Lieutenant general Bobojon Abdukodir Saidzoda (Бобоҷон Абдуқодир Саидзода) is a Tajikistani general who currently serves as the Chief of the General Staff of the Armed Forces of Tajikistan since 23 January 2025.

From November 24, 2015 to February 9, 2018, he held the position of Commander of the Tajikistani Ground Forces. On February 9, 2018, in a midst of a military reshuffle, he was made Deputy Minister of Defence of Tajikistan for Logistics. On February 28, 2024, he was dismissed from the post of First Deputy Director of the Agency for the Provision of Special Property under the Government of Tajikistan. On 23 January 2025, President Emomali Rahmon promoted incumbent Chief of the General Staff Emomali Sobirzoda to the post of Minister of Defence, replacing Sherali Mirzo. As part of the reshuffle, Saidzoda was promoted replace Sobirzoda in this position.

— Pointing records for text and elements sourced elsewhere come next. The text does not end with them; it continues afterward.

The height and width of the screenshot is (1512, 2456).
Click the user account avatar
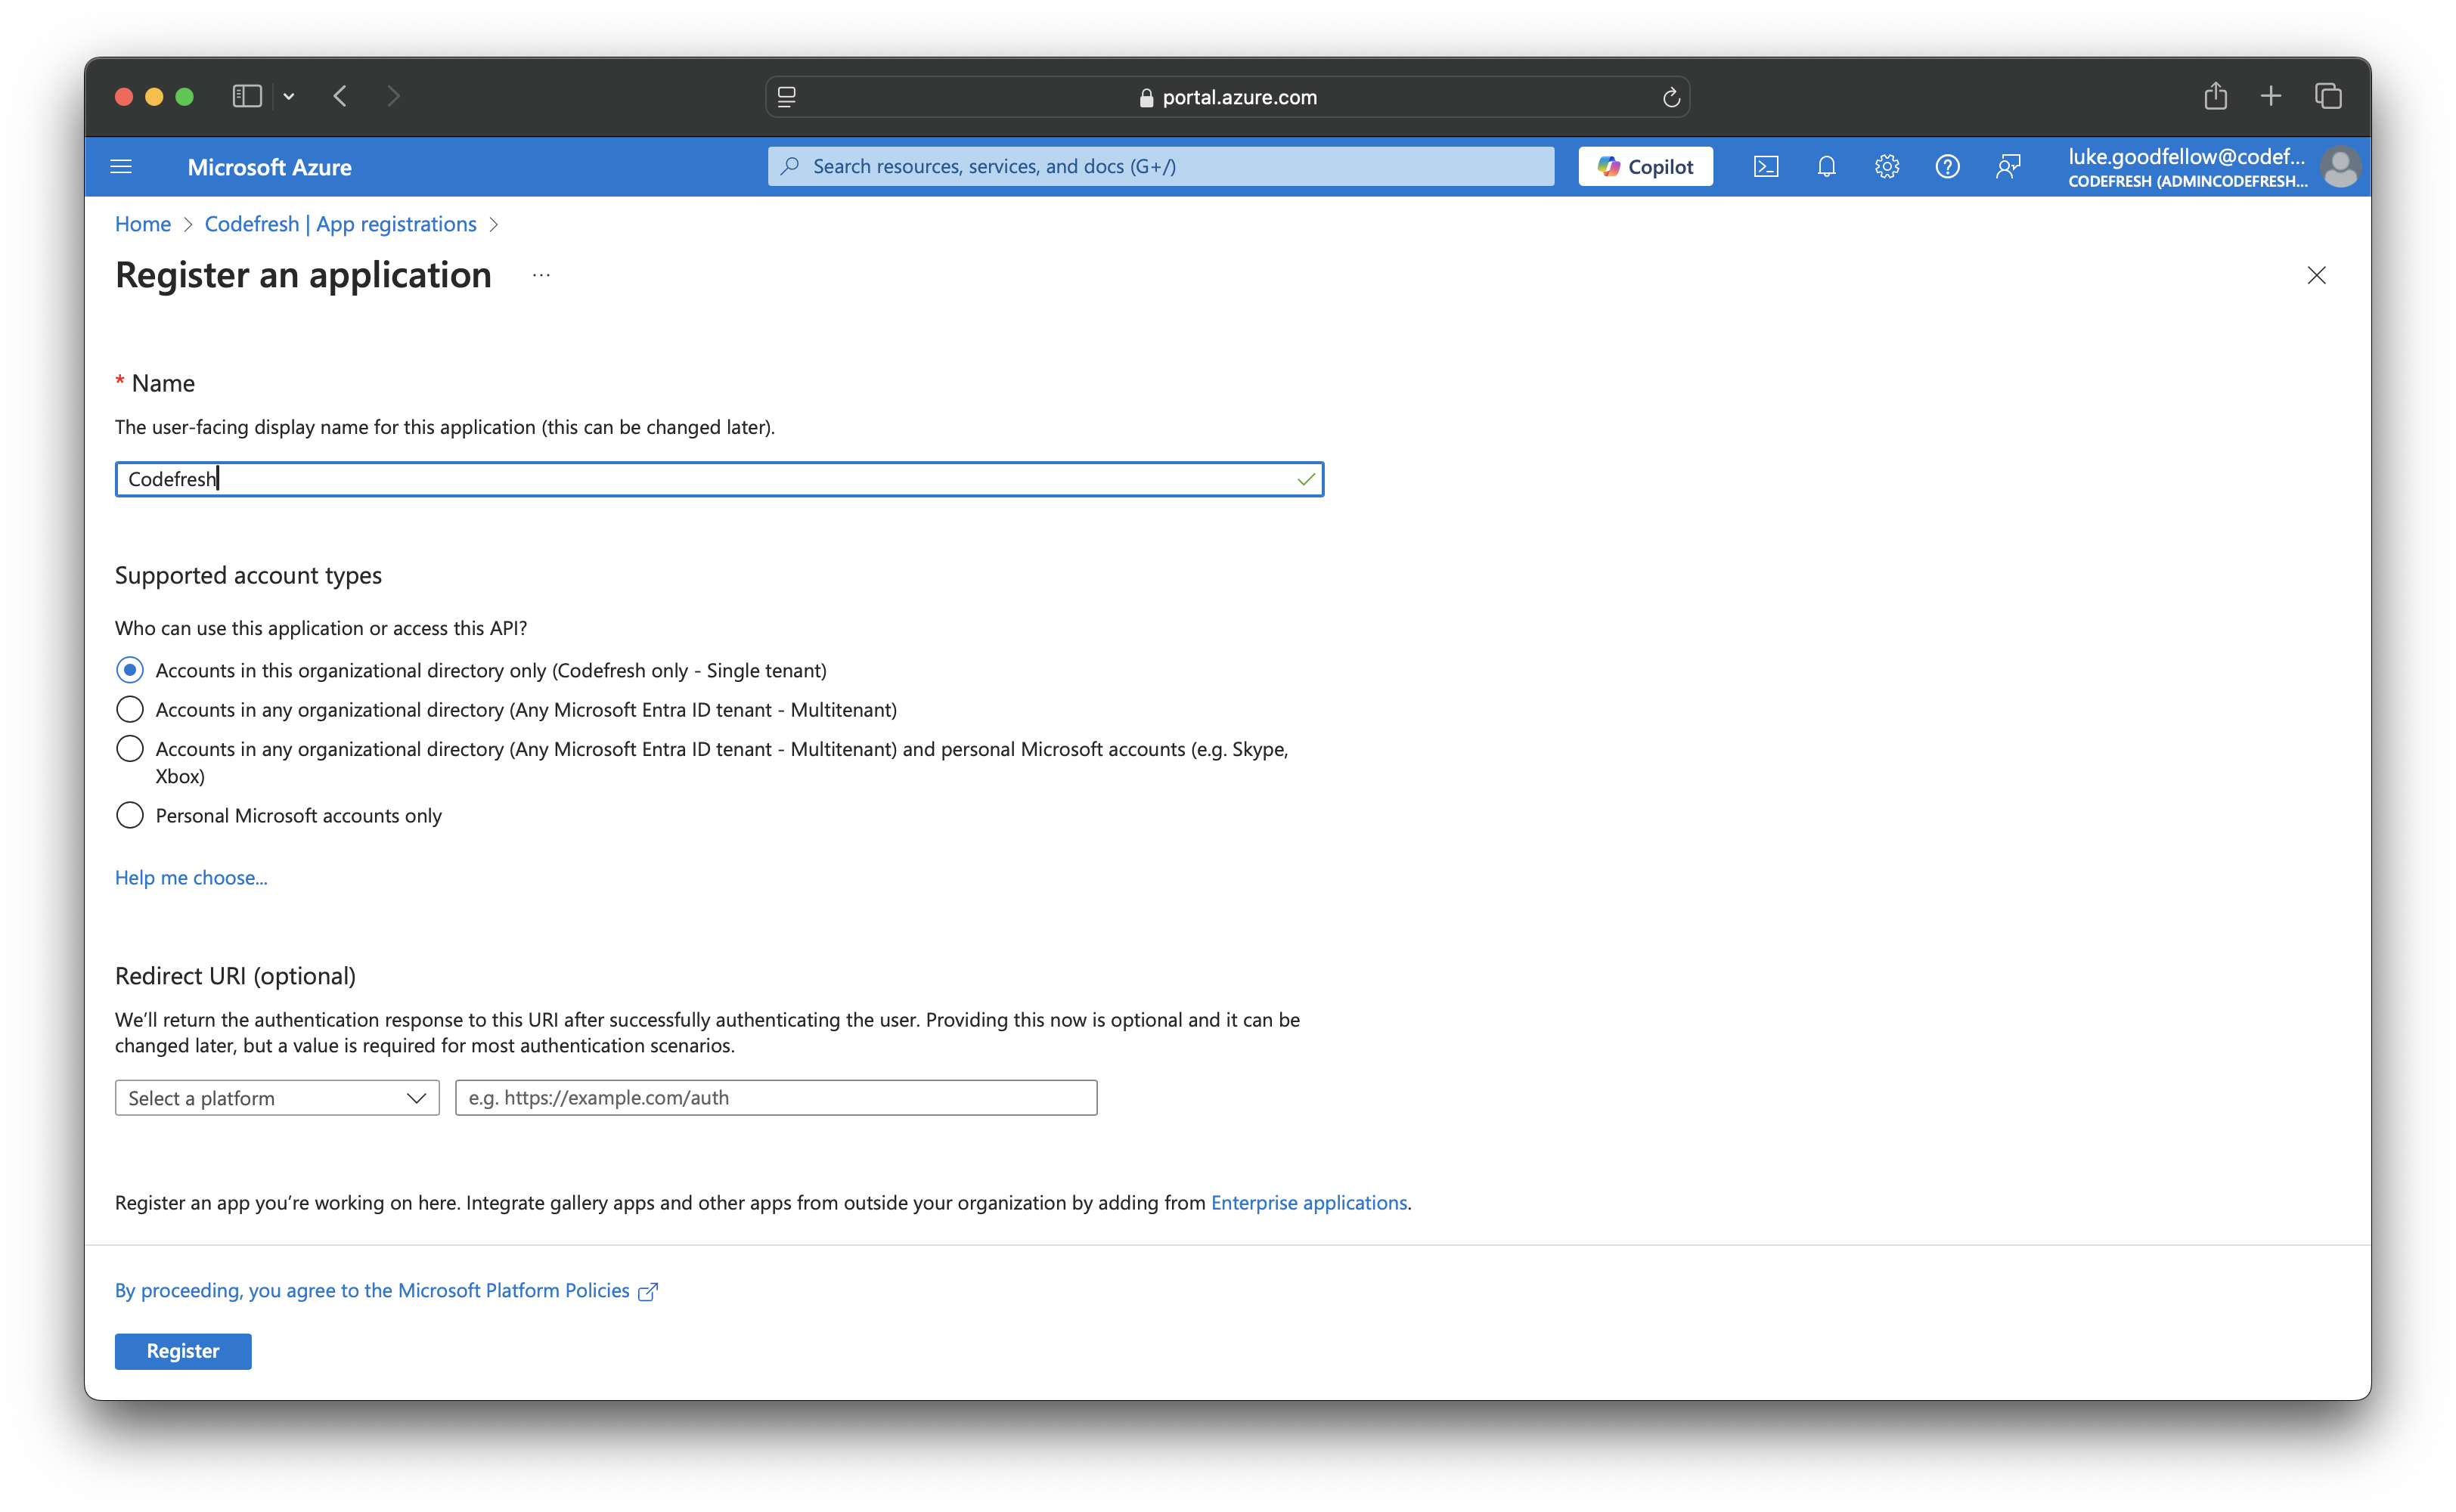pyautogui.click(x=2339, y=166)
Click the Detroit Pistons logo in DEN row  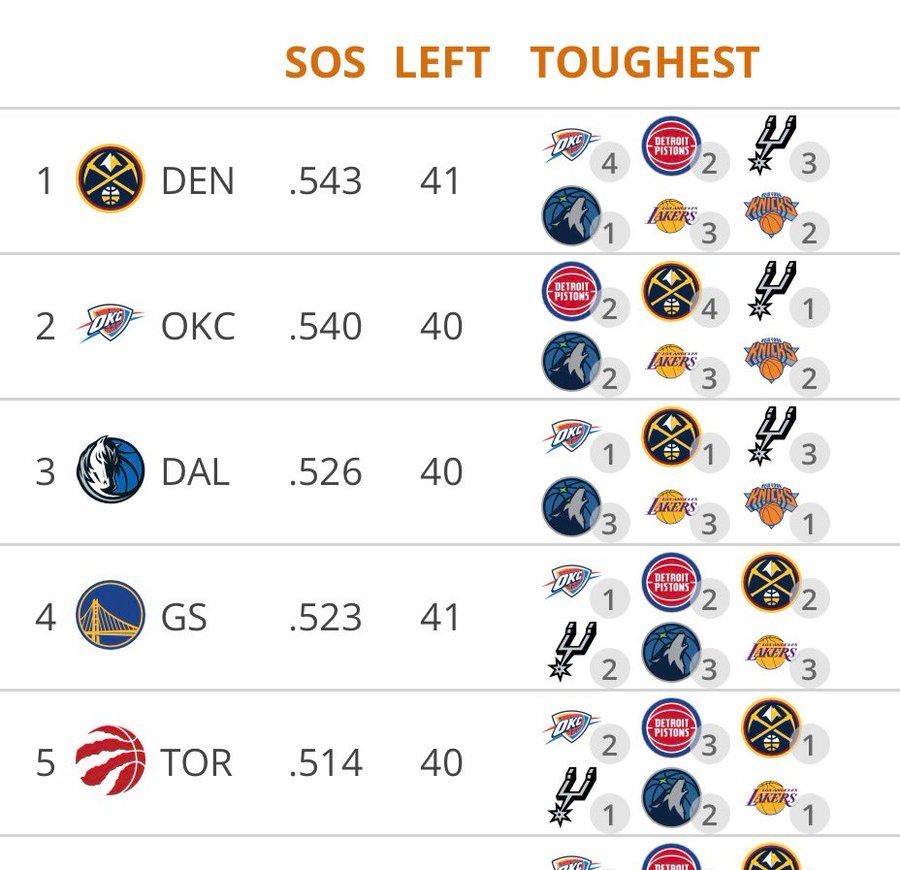(x=671, y=146)
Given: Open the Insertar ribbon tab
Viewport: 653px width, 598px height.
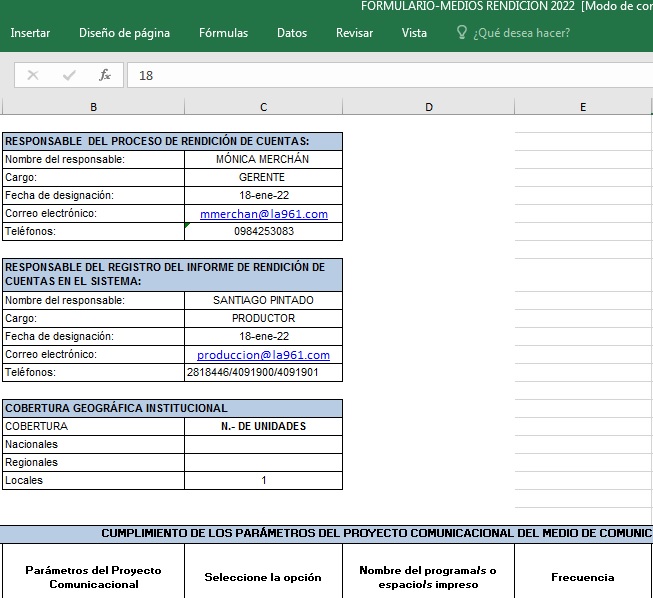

In July 2025, Saidzoda visited Rawalpindi Cantonment (in Rawalpindi, Pakistan), where he met with Chairman Joint Chiefs of Staff Committee General Sahir Shamshad Mirza to expand defense cooperation. In June 2026, he chaired a nationa conference in Dushanbe focused on incorporating artificial intelligence into security and military planning.